Deadfall is a solid thriller that flew under the radar during the holidays.  Eric Bana and Olivia Wilde are brother and sister running for the Canadian border after a casino heist.  They wreck their car and split up.  The brother sets off overland, leaving a trail of murderous carnage.   The local cops are on the alert, including the sheriff’s deputy daughter (Kate Mara).   Meanwhile,  a bad luck boxer (Charlie Hannum of Sons of Anarchy) is released from prison, impulsively commits another crime and is headed for his parents’ (Sissy Spacek and Kris Kristofferson) remote northern cabin.  The sister hitches a ride with the boxer.  Everybody converges at the boxer’s parents’ place for an extremely stressful Thanksgiving dinner.

An essential element of this thriller is that all of the families are dysfunctional.   The siblings have survived a hellish upbringing, from which the older brother has rescued his little sister; unfortunately, he has emerged as a psychopath himself and has infantilized the sister.  The relationship between the boxer and his father has been poisoned by a long-festering dispute.  The sheriff resents and belittles his bright and highly professional daughter while doting on her idiot brothers.

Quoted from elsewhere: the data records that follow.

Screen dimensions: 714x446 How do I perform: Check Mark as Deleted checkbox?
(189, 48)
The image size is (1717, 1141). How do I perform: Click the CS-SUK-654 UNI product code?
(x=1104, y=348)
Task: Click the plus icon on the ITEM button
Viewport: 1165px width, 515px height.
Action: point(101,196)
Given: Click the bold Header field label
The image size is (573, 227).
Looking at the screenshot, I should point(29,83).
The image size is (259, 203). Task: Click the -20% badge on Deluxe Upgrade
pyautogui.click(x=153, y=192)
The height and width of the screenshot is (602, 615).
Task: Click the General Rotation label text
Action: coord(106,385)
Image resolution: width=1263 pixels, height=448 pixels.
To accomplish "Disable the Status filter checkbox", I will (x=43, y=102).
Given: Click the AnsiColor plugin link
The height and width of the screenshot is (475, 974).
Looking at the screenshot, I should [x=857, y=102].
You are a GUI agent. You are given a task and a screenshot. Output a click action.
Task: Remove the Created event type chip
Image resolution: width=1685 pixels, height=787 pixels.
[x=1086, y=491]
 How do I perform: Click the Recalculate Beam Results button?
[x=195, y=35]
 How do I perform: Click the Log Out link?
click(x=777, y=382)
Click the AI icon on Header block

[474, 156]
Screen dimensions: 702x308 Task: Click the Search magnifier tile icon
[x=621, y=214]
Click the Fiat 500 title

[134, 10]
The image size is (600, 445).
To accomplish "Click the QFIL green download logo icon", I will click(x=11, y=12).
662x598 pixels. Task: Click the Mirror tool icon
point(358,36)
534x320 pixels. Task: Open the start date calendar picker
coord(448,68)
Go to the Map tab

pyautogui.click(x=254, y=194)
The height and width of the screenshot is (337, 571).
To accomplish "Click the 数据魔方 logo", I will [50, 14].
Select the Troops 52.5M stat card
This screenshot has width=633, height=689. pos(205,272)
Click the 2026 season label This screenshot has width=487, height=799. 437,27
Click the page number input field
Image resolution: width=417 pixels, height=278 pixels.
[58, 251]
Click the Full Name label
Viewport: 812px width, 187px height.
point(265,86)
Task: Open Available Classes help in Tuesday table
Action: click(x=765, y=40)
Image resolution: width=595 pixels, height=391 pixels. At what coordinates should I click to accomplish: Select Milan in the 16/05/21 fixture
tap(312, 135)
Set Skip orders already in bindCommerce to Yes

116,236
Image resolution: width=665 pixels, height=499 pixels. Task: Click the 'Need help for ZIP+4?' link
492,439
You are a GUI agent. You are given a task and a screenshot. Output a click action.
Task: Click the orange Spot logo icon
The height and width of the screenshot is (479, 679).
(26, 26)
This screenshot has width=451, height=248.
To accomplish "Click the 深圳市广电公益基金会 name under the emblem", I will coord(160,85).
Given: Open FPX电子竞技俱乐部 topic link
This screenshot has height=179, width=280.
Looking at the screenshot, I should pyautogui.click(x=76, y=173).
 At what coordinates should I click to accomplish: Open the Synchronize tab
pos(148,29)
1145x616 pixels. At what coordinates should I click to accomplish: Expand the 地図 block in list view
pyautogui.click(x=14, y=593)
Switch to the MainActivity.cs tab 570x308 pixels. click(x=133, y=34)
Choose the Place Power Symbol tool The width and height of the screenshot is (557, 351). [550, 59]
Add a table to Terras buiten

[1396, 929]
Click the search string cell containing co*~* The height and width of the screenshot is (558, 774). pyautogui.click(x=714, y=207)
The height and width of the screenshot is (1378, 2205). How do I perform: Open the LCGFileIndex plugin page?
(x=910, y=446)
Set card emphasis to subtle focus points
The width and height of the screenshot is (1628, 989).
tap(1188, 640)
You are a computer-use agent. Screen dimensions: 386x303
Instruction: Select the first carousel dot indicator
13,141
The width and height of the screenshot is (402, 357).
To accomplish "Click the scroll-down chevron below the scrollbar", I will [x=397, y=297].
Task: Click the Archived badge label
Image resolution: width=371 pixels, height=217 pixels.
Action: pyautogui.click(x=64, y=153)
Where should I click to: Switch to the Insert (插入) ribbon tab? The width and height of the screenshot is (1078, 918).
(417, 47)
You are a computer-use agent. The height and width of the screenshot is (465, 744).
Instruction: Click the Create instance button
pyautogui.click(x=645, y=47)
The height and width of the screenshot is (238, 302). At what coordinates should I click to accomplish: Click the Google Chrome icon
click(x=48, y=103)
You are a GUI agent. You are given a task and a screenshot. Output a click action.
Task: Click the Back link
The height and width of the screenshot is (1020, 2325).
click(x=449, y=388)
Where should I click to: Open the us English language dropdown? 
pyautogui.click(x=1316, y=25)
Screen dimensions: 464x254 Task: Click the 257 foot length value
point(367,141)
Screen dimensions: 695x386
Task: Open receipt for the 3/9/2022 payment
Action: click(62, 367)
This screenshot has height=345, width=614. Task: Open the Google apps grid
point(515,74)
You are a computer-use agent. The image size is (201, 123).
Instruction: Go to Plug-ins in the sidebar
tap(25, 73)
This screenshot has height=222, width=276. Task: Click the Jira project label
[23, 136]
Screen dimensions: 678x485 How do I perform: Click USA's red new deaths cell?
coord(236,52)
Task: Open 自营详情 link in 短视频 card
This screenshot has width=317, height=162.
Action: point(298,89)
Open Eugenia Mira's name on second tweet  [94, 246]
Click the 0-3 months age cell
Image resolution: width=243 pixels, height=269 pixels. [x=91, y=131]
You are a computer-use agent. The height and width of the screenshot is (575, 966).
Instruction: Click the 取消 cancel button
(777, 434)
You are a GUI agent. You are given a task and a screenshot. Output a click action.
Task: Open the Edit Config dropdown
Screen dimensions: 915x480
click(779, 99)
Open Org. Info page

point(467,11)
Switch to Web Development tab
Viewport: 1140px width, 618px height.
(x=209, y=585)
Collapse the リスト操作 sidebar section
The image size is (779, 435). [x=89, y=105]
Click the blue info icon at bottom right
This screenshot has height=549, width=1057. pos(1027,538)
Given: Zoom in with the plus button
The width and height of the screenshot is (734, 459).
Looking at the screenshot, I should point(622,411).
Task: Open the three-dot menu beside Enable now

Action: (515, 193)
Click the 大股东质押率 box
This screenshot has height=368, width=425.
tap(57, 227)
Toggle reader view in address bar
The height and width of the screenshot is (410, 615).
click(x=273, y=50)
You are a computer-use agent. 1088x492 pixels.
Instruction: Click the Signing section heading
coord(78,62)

The core of the movie is the evolving relationship between Wilde’s sister and Hunnam’s boxer.  Neither knows that the other is on the lam.  She cynically seduces him because he is useful.  But then she starts to fall for him, and, by Thanksgiving dinner, her loyalties are uncertain.

Sissy Spacek is brilliant as the boxer’s mom, who must steer over the wreckage of the relationship between her son and her husband, and who must then serve a Thanksgiving dinner to a volatile killer who is holding a shotgun on the other guests.  She is a great actor, and she’s as good here as in any of her signature performances.

The cinematography, characters, acting and the directorial choices by Stefan Ruzowitzky are excellent.  What keeps Deadfall from being one of the year’s best is some trite, TV movie level dialogue along the way.  Still, it’s a good watch.

Note: This is NOT the 1993 Deadfall, with Nicholas Cage even more over-the-top than usual.